▶ [EXERCISE AIM]
Copy, from the entries below, each line in which the string "dropdown" appears.

::::

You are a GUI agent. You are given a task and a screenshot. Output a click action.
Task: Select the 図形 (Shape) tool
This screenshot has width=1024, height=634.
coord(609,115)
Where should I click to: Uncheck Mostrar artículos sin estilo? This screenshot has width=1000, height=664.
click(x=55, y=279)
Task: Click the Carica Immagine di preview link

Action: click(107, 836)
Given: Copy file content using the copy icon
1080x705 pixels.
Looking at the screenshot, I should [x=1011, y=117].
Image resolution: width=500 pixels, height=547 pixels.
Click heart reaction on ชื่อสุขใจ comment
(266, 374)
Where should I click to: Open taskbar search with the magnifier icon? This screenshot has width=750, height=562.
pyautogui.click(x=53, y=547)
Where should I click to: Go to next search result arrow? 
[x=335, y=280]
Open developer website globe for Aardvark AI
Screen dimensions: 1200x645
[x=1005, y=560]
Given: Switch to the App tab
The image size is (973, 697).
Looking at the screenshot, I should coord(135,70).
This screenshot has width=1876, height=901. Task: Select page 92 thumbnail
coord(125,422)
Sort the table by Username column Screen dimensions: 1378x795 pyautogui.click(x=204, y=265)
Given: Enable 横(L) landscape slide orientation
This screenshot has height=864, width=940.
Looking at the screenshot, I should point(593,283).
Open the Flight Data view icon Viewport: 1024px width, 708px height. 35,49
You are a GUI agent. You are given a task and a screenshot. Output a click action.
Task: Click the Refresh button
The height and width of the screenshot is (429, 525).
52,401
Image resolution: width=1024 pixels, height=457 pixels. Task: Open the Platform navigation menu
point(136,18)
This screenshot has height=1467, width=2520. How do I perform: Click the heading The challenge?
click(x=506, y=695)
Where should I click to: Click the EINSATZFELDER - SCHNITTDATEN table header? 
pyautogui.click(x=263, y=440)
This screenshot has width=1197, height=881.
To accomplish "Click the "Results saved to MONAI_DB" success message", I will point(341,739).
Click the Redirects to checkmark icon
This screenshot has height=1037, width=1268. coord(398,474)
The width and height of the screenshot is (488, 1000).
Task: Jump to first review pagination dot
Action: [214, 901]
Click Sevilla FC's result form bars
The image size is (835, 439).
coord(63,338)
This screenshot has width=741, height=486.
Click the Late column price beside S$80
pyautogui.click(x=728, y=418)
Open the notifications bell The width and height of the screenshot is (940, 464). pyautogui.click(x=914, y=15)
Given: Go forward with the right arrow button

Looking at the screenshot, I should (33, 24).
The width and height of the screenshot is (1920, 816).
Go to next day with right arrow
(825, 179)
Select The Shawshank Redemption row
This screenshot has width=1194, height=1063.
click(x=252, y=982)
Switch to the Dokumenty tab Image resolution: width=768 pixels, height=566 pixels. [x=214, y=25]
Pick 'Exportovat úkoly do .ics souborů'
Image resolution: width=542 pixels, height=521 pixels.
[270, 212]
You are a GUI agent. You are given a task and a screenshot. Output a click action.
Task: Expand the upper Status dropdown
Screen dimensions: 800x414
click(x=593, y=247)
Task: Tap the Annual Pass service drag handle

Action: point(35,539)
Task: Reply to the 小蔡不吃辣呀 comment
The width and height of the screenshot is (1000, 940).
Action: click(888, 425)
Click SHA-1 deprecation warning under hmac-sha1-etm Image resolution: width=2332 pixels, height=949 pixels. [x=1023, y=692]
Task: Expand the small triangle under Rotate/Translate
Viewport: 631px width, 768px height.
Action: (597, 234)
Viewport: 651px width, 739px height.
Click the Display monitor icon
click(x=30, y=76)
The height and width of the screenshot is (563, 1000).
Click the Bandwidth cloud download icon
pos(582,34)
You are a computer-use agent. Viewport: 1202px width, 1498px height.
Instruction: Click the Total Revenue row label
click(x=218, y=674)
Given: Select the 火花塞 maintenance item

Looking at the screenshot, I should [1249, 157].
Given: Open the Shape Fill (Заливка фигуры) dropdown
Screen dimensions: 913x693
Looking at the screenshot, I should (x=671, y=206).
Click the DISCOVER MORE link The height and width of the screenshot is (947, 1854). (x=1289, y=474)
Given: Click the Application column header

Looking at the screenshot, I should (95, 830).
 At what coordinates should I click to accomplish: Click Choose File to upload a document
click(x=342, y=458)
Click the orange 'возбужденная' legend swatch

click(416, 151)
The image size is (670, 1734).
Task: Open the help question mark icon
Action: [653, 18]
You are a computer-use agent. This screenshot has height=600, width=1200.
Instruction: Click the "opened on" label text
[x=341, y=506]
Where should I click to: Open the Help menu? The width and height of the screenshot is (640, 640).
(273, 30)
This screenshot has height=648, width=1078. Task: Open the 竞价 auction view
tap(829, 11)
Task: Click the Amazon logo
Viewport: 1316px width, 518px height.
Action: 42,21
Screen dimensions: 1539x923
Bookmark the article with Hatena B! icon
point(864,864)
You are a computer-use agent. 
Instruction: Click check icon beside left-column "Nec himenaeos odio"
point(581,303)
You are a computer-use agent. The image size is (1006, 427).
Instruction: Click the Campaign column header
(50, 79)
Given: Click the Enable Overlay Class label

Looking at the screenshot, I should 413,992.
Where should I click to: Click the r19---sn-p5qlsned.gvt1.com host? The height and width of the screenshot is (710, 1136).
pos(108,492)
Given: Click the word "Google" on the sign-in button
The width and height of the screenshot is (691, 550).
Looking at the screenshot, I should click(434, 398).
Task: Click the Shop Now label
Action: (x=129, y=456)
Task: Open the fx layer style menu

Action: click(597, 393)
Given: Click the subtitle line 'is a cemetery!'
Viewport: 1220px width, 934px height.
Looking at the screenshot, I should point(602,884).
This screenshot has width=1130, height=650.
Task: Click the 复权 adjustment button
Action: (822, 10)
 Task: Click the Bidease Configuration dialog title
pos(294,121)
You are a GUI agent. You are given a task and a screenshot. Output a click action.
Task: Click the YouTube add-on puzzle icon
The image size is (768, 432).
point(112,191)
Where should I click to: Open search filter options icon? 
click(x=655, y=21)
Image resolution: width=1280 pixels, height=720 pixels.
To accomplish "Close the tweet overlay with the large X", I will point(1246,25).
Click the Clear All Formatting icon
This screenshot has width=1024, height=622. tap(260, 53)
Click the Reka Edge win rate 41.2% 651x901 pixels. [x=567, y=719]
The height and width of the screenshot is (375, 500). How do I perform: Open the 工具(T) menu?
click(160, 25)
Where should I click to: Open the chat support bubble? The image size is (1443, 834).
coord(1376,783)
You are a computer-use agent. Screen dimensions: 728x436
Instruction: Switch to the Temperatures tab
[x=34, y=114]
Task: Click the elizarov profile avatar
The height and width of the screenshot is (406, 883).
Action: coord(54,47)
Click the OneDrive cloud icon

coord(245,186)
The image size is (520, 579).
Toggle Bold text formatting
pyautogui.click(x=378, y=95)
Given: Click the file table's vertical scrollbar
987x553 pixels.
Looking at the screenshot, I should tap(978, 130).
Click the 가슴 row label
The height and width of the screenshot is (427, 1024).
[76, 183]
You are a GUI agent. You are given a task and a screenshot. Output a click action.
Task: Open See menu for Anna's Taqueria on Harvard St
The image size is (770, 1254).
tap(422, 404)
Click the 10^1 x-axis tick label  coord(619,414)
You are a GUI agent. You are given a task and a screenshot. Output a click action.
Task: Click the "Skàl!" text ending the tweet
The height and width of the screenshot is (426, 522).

::::

▶ [WRITTEN SOLUTION]
Task: Expand the upper Status dropdown
Given: Open the Shape Fill (Заливка фигуры) dropdown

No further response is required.